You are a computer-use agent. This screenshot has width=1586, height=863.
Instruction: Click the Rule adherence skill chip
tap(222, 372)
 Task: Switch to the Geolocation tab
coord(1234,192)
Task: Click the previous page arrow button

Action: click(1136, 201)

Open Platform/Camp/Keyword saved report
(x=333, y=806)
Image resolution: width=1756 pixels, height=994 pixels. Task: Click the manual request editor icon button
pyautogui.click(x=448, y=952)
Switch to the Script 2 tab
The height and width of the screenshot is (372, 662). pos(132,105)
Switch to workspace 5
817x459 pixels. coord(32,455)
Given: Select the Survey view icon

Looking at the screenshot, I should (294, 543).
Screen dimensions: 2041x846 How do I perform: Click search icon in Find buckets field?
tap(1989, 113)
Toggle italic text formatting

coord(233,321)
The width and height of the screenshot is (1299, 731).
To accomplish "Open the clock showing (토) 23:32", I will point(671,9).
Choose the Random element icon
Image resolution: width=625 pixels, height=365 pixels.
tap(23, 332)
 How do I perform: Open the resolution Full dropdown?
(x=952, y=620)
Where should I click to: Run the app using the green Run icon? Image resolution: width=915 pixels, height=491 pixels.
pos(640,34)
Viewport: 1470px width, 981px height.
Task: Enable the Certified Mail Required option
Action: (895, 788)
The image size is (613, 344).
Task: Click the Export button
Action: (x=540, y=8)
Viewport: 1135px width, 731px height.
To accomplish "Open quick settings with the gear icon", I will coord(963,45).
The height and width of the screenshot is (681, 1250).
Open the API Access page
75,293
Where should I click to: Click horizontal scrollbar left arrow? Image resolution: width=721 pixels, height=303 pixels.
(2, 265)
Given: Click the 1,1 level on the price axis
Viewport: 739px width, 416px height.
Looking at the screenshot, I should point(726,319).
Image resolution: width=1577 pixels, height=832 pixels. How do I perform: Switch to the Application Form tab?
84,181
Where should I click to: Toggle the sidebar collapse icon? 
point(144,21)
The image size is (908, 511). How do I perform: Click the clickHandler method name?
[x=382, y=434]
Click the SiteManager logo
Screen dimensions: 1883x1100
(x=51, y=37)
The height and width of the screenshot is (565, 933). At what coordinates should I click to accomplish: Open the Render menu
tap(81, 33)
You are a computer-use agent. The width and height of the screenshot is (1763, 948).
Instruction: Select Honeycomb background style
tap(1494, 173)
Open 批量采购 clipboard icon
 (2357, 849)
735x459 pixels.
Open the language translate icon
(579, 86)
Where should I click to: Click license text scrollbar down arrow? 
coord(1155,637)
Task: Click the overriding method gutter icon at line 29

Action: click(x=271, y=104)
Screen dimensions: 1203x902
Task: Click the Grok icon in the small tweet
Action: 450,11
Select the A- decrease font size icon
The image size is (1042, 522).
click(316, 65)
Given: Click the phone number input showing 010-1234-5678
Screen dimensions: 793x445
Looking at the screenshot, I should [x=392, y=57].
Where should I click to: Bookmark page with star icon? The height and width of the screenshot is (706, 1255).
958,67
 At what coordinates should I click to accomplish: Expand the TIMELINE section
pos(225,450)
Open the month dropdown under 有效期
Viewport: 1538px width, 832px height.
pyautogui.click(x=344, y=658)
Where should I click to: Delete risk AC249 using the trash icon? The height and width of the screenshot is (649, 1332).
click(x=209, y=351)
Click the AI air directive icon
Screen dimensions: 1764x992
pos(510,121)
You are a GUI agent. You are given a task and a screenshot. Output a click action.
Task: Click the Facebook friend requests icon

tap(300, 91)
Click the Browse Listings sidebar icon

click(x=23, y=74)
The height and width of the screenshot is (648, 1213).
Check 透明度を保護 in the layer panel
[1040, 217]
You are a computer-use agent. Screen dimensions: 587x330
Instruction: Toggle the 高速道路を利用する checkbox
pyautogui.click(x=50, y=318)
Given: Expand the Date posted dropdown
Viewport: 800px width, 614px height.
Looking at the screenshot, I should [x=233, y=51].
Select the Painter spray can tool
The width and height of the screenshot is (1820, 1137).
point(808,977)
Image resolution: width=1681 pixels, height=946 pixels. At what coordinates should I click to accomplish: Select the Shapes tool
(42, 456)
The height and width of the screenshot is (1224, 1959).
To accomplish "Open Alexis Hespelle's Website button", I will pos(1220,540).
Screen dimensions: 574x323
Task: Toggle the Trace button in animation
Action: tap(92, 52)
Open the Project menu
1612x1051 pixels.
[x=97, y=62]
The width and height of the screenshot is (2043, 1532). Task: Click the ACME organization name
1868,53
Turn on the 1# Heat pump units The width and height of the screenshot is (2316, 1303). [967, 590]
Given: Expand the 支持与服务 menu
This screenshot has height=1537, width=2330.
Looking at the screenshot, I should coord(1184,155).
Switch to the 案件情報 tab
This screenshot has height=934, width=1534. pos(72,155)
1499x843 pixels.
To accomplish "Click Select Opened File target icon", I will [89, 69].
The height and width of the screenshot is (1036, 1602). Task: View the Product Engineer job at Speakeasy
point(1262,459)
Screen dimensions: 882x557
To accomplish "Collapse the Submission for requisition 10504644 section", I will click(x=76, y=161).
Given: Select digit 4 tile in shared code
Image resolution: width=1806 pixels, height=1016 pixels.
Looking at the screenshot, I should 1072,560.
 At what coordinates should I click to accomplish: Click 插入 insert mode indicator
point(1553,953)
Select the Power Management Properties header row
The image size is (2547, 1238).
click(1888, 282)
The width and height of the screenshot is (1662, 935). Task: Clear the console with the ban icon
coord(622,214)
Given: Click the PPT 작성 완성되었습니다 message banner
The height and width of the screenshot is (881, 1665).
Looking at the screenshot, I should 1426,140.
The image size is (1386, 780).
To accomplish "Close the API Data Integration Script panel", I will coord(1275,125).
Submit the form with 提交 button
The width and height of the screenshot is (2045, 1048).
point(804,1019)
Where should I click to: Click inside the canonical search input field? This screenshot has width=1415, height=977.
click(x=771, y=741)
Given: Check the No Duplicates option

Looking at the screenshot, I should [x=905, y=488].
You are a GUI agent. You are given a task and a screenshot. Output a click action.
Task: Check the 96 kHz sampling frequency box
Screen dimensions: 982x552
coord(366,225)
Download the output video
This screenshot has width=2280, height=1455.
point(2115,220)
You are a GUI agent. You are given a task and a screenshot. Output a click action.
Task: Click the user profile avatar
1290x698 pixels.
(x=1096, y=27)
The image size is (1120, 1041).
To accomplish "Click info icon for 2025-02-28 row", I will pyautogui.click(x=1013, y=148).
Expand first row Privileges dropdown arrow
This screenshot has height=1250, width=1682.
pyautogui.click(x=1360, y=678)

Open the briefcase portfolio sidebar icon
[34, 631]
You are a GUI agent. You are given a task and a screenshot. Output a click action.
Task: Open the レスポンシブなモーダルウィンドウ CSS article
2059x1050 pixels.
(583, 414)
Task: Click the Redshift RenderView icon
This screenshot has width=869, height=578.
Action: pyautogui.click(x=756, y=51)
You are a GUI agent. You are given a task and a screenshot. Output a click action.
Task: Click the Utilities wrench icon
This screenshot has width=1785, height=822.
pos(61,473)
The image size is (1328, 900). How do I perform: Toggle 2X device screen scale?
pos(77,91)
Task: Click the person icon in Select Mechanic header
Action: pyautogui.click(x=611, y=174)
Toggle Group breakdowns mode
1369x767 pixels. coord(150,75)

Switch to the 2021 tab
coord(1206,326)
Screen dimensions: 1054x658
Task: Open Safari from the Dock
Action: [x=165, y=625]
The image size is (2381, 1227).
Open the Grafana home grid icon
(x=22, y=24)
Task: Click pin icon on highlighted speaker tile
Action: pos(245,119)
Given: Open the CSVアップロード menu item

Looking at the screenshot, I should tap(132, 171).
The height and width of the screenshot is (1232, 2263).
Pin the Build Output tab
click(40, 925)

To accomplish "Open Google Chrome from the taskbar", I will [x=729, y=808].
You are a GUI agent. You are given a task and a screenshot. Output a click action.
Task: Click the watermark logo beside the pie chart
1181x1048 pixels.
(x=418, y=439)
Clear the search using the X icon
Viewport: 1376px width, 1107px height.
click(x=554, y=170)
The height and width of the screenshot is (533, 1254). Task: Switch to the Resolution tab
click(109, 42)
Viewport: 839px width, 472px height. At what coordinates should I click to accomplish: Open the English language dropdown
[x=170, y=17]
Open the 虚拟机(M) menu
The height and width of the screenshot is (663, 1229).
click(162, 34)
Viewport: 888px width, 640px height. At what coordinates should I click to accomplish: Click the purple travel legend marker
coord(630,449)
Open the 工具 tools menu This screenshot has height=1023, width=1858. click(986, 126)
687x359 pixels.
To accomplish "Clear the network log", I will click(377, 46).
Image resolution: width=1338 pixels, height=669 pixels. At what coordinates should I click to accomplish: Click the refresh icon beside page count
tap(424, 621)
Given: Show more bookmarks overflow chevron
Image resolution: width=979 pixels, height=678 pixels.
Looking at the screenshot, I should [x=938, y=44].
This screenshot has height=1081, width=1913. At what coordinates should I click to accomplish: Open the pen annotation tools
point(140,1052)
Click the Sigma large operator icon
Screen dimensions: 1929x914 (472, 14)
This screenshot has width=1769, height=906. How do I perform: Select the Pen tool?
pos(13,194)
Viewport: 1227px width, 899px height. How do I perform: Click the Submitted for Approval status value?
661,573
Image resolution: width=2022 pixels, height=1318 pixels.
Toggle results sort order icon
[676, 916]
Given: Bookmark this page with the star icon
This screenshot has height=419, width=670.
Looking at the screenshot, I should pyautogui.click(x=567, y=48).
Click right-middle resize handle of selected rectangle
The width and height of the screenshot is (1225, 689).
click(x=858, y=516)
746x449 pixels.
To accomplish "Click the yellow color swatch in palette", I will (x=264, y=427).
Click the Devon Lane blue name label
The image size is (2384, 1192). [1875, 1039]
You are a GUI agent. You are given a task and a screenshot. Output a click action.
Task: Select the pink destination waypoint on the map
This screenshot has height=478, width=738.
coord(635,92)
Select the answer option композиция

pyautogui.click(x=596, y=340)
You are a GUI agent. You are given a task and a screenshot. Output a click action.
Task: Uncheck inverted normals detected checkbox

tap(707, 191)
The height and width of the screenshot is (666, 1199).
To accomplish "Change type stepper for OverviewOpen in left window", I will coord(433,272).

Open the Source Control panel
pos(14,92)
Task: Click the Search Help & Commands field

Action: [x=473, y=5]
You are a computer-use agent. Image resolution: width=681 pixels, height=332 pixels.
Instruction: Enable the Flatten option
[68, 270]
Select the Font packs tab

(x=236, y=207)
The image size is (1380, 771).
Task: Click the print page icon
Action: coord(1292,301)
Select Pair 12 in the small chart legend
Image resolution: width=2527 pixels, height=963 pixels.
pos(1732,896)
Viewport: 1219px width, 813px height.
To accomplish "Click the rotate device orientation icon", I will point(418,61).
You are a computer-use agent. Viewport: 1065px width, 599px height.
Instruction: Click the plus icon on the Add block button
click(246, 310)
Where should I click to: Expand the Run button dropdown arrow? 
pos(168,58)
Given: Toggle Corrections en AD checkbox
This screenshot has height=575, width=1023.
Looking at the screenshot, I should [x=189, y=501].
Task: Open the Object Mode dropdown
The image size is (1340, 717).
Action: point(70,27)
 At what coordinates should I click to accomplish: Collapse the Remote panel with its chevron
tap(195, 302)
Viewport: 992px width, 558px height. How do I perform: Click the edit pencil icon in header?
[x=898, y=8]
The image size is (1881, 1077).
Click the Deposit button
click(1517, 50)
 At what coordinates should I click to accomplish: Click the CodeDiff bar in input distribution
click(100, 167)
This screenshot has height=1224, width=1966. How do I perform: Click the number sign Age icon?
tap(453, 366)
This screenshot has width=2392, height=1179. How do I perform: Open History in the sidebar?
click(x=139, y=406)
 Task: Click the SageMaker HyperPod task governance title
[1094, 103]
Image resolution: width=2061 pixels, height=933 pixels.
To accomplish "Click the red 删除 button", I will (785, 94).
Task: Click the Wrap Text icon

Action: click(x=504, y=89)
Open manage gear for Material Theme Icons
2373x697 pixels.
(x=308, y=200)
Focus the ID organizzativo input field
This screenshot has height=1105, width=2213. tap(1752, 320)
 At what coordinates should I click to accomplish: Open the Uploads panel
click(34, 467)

■ ■ ■ ■

Description of the task - Every line from the top of the material through the line containing "The width and height of the screenshot is (1299, 731)." must be transcribed exactly, and no other line may appear.

Result of this exercise -
You are a computer-use agent. This screenshot has width=1586, height=863.
Instruction: Click the Rule adherence skill chip
tap(222, 372)
 Task: Switch to the Geolocation tab
coord(1234,192)
Task: Click the previous page arrow button

Action: click(1136, 201)

Open Platform/Camp/Keyword saved report
(x=333, y=806)
Image resolution: width=1756 pixels, height=994 pixels. Task: Click the manual request editor icon button
pyautogui.click(x=448, y=952)
Switch to the Script 2 tab
The height and width of the screenshot is (372, 662). pos(132,105)
Switch to workspace 5
817x459 pixels. coord(32,455)
Given: Select the Survey view icon

Looking at the screenshot, I should (294, 543).
Screen dimensions: 2041x846 How do I perform: Click search icon in Find buckets field?
tap(1989, 113)
Toggle italic text formatting

coord(233,321)
The width and height of the screenshot is (1299, 731).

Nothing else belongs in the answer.